(Target pointing data)
=-=-=-=-=

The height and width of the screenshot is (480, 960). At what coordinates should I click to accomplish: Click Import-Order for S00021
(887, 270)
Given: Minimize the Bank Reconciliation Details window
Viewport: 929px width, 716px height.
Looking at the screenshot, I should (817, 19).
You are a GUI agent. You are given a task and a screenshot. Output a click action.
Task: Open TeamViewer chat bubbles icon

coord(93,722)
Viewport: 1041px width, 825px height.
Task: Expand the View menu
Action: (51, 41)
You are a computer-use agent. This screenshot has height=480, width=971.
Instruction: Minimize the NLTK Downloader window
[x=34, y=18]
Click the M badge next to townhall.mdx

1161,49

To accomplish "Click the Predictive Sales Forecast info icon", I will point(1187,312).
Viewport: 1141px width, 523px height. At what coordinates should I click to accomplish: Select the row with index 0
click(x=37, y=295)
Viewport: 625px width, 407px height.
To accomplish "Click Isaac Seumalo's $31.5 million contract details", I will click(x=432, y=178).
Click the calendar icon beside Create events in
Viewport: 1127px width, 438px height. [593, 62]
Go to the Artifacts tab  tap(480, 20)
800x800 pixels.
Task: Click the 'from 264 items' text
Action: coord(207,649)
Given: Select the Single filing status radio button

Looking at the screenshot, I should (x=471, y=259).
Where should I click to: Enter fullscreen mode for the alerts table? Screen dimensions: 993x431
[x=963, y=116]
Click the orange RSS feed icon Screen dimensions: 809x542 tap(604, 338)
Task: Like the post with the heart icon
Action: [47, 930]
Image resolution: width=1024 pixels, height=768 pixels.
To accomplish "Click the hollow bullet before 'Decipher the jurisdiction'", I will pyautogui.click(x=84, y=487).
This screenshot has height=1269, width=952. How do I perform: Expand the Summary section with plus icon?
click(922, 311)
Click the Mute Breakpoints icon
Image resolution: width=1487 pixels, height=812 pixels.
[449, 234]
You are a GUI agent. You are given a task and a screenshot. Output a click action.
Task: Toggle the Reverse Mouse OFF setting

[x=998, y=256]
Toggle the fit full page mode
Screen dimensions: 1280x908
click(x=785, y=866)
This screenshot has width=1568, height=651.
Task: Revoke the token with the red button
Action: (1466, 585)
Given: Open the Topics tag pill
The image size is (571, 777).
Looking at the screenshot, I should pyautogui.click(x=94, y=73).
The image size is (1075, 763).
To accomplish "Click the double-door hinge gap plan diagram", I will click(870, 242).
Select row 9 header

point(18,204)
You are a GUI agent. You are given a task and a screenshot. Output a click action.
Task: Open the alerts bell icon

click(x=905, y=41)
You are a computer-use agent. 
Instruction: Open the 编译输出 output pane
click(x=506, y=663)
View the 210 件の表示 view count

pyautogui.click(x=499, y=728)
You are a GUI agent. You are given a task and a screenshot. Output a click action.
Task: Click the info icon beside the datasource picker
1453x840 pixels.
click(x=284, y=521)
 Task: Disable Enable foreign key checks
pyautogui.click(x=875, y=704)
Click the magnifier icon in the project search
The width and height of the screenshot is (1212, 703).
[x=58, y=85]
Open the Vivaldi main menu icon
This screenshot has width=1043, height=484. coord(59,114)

=-=-=-=-=

● What is expected
Copy the part of the material that begins with the line containing "Image resolution: width=1024" and ends with the line containing "click(x=905, y=41)", including both of those lines, exactly as they stand.

● Solution below
Image resolution: width=1024 pixels, height=768 pixels.
To accomplish "Click the hollow bullet before 'Decipher the jurisdiction'", I will pyautogui.click(x=84, y=487).
This screenshot has height=1269, width=952. How do I perform: Expand the Summary section with plus icon?
click(922, 311)
Click the Mute Breakpoints icon
Image resolution: width=1487 pixels, height=812 pixels.
[449, 234]
You are a GUI agent. You are given a task and a screenshot. Output a click action.
Task: Toggle the Reverse Mouse OFF setting

[x=998, y=256]
Toggle the fit full page mode
Screen dimensions: 1280x908
click(x=785, y=866)
This screenshot has width=1568, height=651.
Task: Revoke the token with the red button
Action: (1466, 585)
Given: Open the Topics tag pill
The image size is (571, 777).
Looking at the screenshot, I should pyautogui.click(x=94, y=73).
The image size is (1075, 763).
To accomplish "Click the double-door hinge gap plan diagram", I will click(870, 242).
Select row 9 header

point(18,204)
You are a GUI agent. You are given a task and a screenshot. Output a click action.
Task: Open the alerts bell icon

click(x=905, y=41)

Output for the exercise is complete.